(Selected extract Opens)

As a major exporter of copyright media—about 30 percent of the global entertainment market—the U.S. maintains a strong, lobby-driven interest in proliferating this strict policing of intellectual property abroad. Its size gives it considerable leverage in this respect. Consider its trade with Colombia, a country whose gross domestic product is one-fiftieth the size of America’s: In 2013, the U.S. exported $19 billion in goods to Colombia, while Colombia exported $22 billion to the U.S. That means about 6 percent of Colombia’s GDP was derived from its exports of bananas, coffee and other goods to the U.S., but only slightly more than one-tenth of 1 percent of America’s GDP comes from sales to Colombia.
Botero sums up the American advantage in its free trade agreement as “We’ll buy your bananas. But here is the copyright law.”
“This is happening all over the world,” the Electronic Frontier Foundation’s Sutton tells Newsweek. For example, the U.S. is currently negotiating the Trans-Pacific Partnership (TPP) trade agreement with 11 other countries, including Japan, Mexico, Peru, Singapore and New Zealand. The agreement is being forged in secret, but, Sutton says, a draft leaked late last year indicates it will continue to perpetuate what she calls “copyright law creep.” In an assessment of the draft, the foundation concluded that if it is implemented as written, “countries would have to adopt many of the most controversial aspects of U.S. copyright law in their entirety.”
Curiously, the U.S.’s influence on foreign copyright law—at least as it pertains to academic research—appears to contradict White House policy. In February 2013, the U.S. Office of Science and Technology Policy issued a memorandum to federal agencies saying that research funded by the federal government should be made freely accessible. “The Administration is committed to ensuring that, to the greatest extent and with the fewest constraints possible…the direct results of federally funded scientific research are made available to and useful for the public, industry, and the scientific community,” wrote the office’s director, John Holdren.

(Selected extract Closes)

• About this exercise: Print the stretch of the passage on U.S. copyright influence abroad from "Curiously, the U.S.’s" through "director, John Holdren." word for word.

(Recorded data Opens)

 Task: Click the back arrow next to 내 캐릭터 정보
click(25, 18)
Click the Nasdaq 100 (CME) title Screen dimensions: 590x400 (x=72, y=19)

(Recorded data Closes)
(Recorded data Opens)

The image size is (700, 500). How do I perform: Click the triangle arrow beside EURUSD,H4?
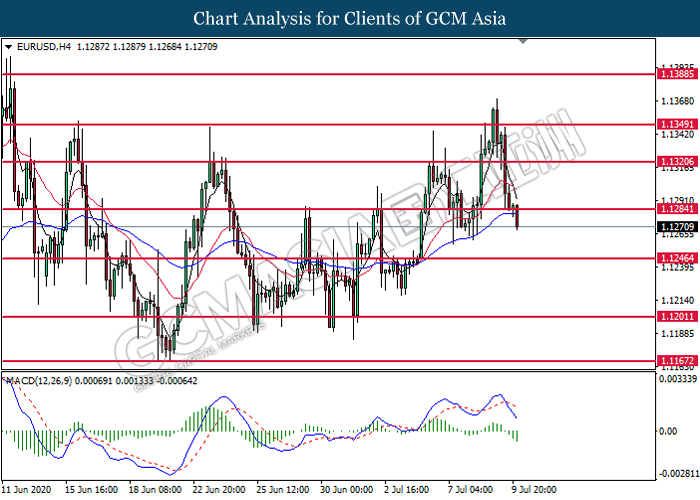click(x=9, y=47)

(Recorded data Closes)

• Solution below:
Curiously, the U.S.’s influence on foreign copyright law—at least as it pertains to academic research—appears to contradict White House policy. In February 2013, the U.S. Office of Science and Technology Policy issued a memorandum to federal agencies saying that research funded by the federal government should be made freely accessible. “The Administration is committed to ensuring that, to the greatest extent and with the fewest constraints possible…the direct results of federally funded scientific research are made available to and useful for the public, industry, and the scientific community,” wrote the office’s director, John Holdren.